結核は現在でも世界で毎年1000万人が罹患し，そのうち150万人が亡くなっている。結核は複数の抗結核薬を用いた化学療法により治療可能な感染症である。しかし，治療期間が長期にわたるため副作用等が問題となる。また，既存の抗結核薬に対して抵抗性を示す薬剤耐性結核菌の治療はさらに複雑かつ長期の治療期間を必要とし完治しない例も少なくない。このため，効果の高い新たな抗結核薬の開発が急務である。
本研究は，結核菌の内因性薬剤耐性機構を包括的に理解し，その知見を抗結核薬の開発に応用することを目的としている。結核菌がもつ数多くの内因性薬剤耐性に関する候補遺伝子を効率的に解析するため，我々はCRISPR interference (CRISPRi) 法を用いた。通常のCRISPR法では標的遺伝子に対するsingle guide RNA (sgRNA) によりCas9が誘導され，そのエンドヌクレアーゼ活性によって標的遺伝子が切断される。これに対しCRISPRi法では，エンドヌクレアーゼ活性が欠損したdead Cas9 (dCas9) を用いることにより標的遺伝子上でsgRNAとdCas9が複合体を形成する。
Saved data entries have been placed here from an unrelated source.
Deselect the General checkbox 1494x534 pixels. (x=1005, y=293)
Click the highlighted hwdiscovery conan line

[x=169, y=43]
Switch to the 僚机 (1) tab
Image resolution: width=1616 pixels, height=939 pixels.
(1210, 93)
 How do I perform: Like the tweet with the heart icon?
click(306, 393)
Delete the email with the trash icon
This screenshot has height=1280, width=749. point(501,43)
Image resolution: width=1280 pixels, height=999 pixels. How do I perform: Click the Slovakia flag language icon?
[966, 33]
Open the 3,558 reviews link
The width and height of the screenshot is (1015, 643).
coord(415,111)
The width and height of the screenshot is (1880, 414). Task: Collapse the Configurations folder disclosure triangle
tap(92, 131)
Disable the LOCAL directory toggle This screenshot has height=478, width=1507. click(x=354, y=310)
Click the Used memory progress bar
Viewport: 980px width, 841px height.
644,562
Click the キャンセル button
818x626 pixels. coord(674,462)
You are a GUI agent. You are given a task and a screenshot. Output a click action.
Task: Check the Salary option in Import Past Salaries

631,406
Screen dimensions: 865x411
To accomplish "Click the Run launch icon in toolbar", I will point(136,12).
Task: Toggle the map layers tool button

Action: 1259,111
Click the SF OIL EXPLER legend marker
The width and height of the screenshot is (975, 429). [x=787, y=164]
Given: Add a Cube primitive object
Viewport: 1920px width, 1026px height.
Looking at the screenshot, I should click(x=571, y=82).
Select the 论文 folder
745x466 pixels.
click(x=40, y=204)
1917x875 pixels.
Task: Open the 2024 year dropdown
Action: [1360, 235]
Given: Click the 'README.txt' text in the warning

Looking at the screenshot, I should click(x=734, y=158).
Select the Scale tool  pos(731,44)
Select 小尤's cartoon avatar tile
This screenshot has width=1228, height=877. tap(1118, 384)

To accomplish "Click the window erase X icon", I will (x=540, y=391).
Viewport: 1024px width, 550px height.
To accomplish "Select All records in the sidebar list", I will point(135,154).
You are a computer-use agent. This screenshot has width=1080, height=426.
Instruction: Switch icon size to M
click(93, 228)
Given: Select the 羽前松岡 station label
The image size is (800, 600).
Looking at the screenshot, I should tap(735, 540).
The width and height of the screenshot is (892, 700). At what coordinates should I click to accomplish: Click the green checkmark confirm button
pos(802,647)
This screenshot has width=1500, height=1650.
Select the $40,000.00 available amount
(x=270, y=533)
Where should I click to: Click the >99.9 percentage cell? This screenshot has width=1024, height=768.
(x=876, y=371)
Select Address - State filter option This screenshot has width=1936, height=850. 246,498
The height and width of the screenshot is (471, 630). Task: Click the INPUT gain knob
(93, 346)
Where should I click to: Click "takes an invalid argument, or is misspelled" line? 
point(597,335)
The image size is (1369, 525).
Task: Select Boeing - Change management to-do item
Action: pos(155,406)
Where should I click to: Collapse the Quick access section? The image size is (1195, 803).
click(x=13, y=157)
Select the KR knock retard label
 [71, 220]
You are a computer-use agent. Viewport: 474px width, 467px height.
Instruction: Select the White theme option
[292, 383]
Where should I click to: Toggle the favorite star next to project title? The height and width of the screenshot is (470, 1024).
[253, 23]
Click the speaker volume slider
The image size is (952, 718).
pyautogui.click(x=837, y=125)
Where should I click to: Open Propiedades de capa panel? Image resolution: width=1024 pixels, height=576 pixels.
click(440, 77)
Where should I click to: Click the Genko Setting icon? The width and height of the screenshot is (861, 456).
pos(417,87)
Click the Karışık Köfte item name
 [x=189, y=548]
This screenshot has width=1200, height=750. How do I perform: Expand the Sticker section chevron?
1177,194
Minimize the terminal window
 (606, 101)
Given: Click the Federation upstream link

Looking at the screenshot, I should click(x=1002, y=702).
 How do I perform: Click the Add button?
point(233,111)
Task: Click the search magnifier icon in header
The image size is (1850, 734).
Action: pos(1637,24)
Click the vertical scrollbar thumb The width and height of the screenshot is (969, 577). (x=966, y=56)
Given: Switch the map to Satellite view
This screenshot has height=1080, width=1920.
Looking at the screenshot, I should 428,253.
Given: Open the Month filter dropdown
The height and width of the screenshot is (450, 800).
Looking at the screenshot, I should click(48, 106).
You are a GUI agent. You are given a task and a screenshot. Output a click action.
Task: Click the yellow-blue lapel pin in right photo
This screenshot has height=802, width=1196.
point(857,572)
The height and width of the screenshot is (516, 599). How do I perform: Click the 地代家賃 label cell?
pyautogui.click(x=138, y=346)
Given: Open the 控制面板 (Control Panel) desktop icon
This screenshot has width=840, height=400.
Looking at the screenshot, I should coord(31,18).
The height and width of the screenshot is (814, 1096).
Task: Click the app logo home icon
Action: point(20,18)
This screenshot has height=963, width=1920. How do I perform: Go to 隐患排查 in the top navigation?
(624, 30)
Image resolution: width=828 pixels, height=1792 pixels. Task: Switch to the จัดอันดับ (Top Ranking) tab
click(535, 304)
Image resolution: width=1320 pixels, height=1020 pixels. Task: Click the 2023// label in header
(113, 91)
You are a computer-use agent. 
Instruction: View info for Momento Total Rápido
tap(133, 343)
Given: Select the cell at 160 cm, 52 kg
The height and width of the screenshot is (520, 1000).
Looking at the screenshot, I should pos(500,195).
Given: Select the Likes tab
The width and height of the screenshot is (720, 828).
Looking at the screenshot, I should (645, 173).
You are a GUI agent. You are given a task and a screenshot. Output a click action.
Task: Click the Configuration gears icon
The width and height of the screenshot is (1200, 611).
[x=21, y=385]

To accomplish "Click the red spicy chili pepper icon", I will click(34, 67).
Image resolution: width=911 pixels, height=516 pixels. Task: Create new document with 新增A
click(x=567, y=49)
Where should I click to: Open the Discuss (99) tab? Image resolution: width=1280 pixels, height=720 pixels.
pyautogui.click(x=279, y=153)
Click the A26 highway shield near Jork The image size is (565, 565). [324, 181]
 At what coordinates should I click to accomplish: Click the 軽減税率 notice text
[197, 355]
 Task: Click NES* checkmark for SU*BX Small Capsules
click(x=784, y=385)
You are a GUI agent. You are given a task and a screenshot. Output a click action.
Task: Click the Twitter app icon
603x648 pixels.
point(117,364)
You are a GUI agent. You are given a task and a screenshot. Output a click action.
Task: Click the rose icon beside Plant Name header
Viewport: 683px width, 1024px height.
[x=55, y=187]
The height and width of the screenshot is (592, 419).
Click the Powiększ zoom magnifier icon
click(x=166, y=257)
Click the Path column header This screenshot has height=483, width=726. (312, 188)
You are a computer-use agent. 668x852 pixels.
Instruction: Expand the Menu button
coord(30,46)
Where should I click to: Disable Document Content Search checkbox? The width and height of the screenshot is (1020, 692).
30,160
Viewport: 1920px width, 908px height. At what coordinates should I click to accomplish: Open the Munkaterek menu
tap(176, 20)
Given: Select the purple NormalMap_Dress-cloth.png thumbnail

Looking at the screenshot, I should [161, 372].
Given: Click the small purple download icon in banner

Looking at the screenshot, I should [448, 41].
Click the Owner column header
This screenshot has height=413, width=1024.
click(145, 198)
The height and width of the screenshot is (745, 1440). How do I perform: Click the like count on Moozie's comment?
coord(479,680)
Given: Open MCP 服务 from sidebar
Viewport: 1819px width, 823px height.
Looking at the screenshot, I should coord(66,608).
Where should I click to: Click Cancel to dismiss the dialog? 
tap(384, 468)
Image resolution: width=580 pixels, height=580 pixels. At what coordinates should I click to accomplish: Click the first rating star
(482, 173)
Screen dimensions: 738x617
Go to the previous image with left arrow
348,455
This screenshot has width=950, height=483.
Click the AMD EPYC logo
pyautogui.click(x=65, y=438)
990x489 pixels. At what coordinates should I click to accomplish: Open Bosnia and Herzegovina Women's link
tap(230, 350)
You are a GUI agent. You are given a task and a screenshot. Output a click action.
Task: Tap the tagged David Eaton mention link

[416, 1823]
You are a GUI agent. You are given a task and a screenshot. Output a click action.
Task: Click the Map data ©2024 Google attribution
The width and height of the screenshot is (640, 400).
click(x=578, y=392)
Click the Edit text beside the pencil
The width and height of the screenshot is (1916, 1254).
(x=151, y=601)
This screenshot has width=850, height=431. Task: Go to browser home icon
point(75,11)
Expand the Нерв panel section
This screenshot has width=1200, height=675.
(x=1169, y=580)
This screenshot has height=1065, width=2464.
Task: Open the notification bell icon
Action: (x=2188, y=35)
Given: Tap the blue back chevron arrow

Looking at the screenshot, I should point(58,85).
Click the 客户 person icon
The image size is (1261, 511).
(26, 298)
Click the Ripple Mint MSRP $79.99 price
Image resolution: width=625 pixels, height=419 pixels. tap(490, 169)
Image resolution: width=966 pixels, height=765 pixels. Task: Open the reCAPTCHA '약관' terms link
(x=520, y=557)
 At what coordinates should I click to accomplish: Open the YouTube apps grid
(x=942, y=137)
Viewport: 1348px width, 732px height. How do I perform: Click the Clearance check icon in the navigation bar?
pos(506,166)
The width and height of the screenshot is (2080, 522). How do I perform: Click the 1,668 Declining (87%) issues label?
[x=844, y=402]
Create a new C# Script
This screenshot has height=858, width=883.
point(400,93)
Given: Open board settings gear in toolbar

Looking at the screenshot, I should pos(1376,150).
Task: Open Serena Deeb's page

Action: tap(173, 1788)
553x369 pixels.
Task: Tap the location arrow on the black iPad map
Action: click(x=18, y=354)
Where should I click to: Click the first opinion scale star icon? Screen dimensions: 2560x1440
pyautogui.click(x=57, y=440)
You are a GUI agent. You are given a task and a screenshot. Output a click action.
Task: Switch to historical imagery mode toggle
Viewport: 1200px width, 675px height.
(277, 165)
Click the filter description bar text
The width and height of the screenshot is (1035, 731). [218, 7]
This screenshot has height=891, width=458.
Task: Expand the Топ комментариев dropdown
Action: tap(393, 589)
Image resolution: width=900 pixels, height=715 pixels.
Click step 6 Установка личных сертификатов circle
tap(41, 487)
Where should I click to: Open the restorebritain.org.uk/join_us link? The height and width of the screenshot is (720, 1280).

このsgRNA-dCas9複合体の作用によって切断を起こさずに遺伝子発現を抑制することができる。我々はこれまでにCRISPRi法を用い，M. smegmatis においてpabB遺伝子が葉酸拮抗薬に対する内因性耐性に関与することを確認している。本研究はこれまでに結核菌の内因性多剤耐性に関与することが示唆されている17の遺伝子についてCRISPRi法による遺伝子ノックダウン株を作製し遺伝子機能解析を実施した。本発表では解析から得られた最新の知見と研究の将来展望についてご紹介したい。
（謝辞）本研究は，AMEDの課題番号JP20fk0108128h0001の支援を受けた。